個人的につっこみをいただいたので補足。
私が作る場合、他の何十人もの人たち向けのライブラリとなります。そうなると、勢い素のADOなどを見せてしまうと、好き勝手にやってしまい、収拾がつかなくなることもあります。よって、さらにラッピングしたクラスを用意して、そのライブラリのみを使わせます。AAという仮想的な接続詞だとuser/passと接続先のDBはこれ、BBだとこれ…という風に。
class SubConnection {
SqlConnection o;
pubic:
int ReadSettingFile()
{
//設定ファイルの読み込み
}
int Connection()
{
if (o != null) {
o.open(SQLConnectString);
}
} ま、こんな感じですかね。こういうクラスがあって、それをみんなには使わせます。なので、チェックはいつも厳しくやるようにしています。

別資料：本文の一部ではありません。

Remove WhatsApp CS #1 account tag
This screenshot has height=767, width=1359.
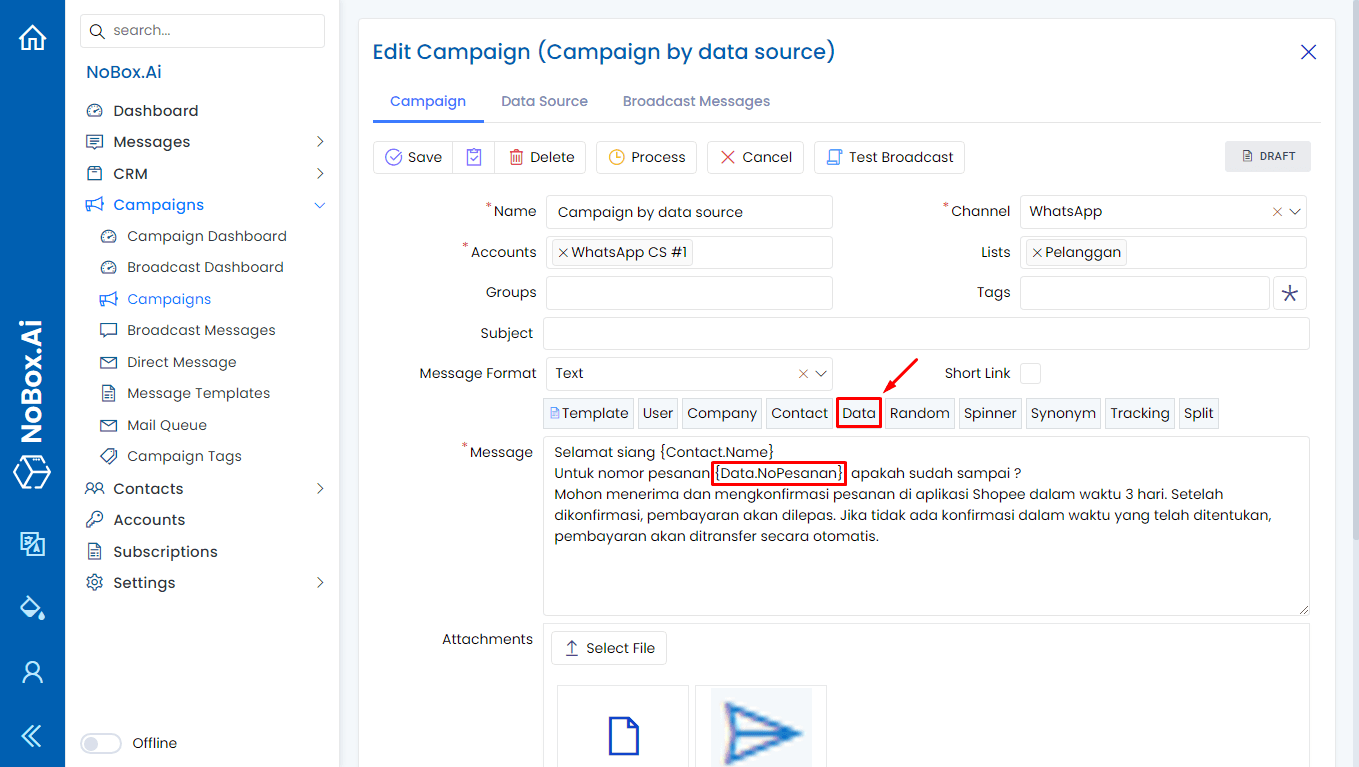563,253
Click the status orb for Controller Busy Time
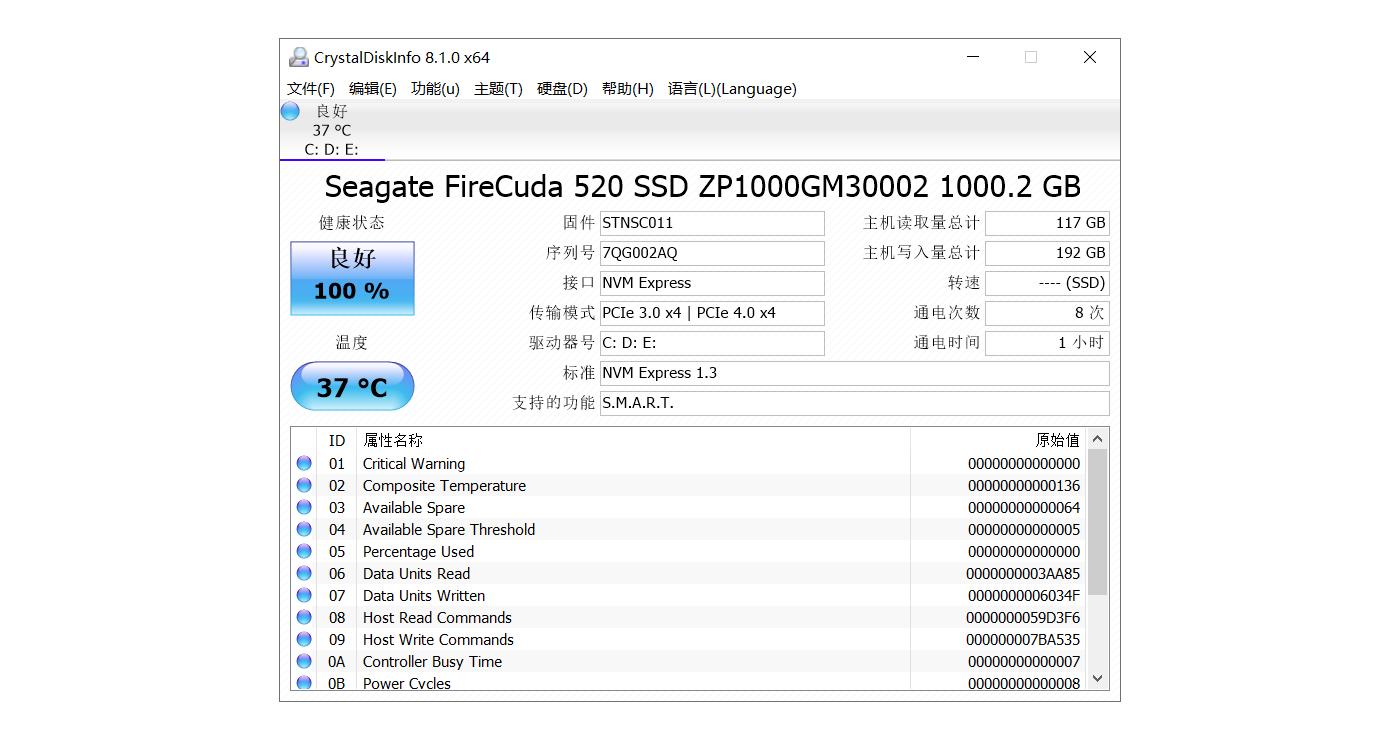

それからこういうプログラムではほとんどの場合エラーチェックや特殊な処理(Webでありがちな意図しない入力)を書いていません。著名な高木さんの日記でもふれられていますが、セキュアに書こうと思うと、入出力のしっかりしたチェックは必須で、そういうのは基本的にコードの本筋ではなかったりするわけです。
しかし、昨今の情勢をみるとそうもいかないですよね。C/C++などで書いたスタンドアロンなプログラムであれば困るのは基本的に自分です。
しかし、Webシステムでよく使われているスクリプト系の言語の場合、型が動的についてしまう者が多いので、「ここは数字しか入れない」と作った人が思っていても、ちょっとした手違いで入っちゃうし。